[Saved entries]
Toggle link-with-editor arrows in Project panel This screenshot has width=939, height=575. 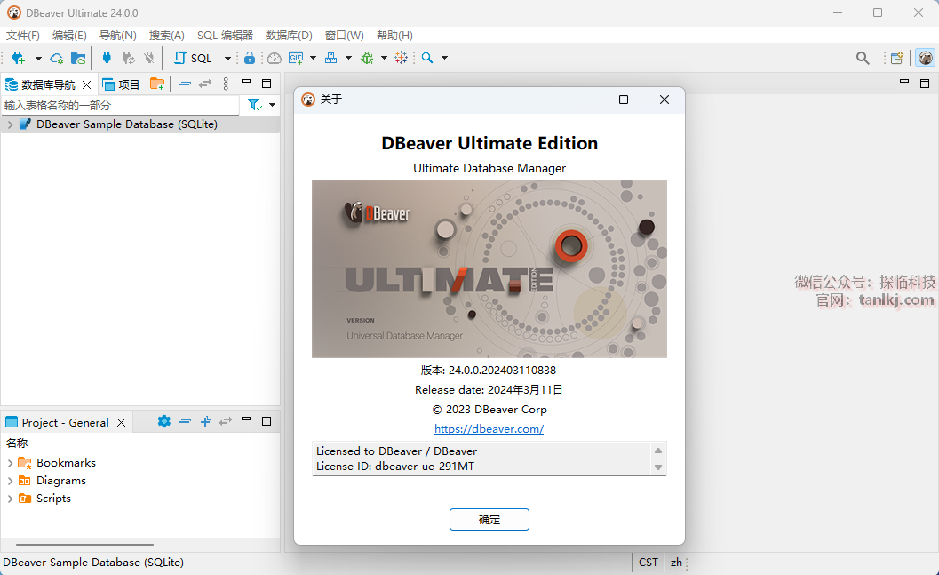[x=226, y=421]
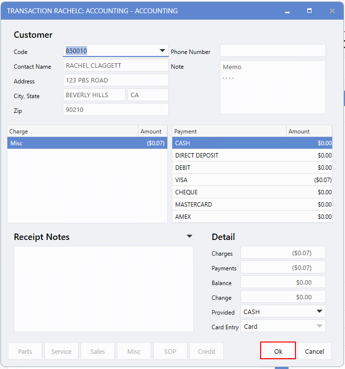This screenshot has height=369, width=345.
Task: Click the Phone Number field
Action: 272,51
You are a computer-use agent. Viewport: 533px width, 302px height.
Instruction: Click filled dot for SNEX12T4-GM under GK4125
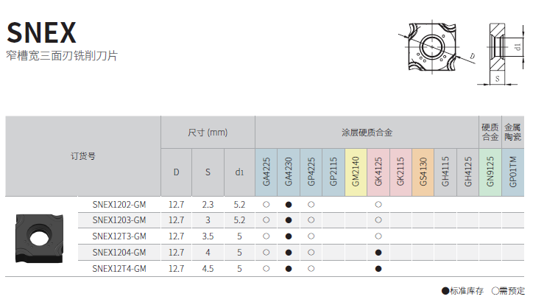(x=378, y=269)
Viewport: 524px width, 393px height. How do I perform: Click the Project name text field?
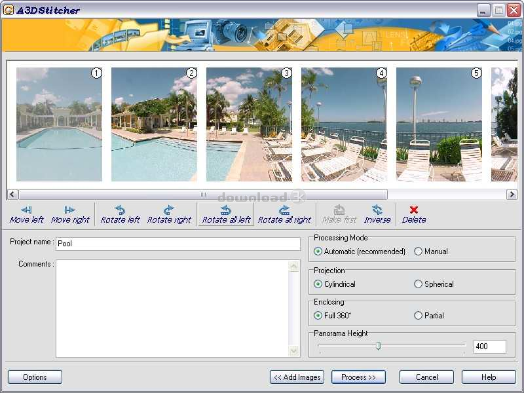tap(178, 244)
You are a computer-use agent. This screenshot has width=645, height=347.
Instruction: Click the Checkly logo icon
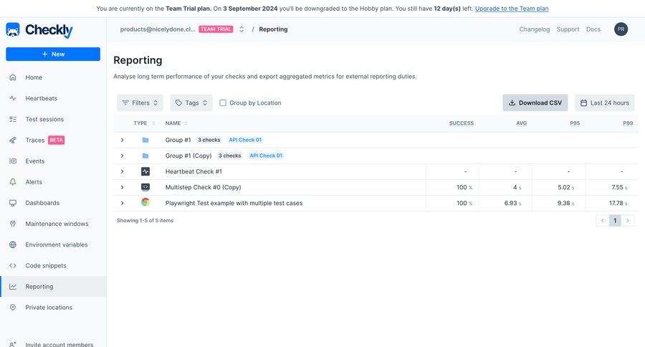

GIVEN EXERCISE →
Repeat the listing word for word, starting at the line that contains "You are a computer-use agent. This" and ending at the last line of the listing, with both ends included. Leave the pictures out.

THE RESPONSE →
You are a computer-use agent. This screenshot has width=645, height=347.
Instruction: Click the Checkly logo icon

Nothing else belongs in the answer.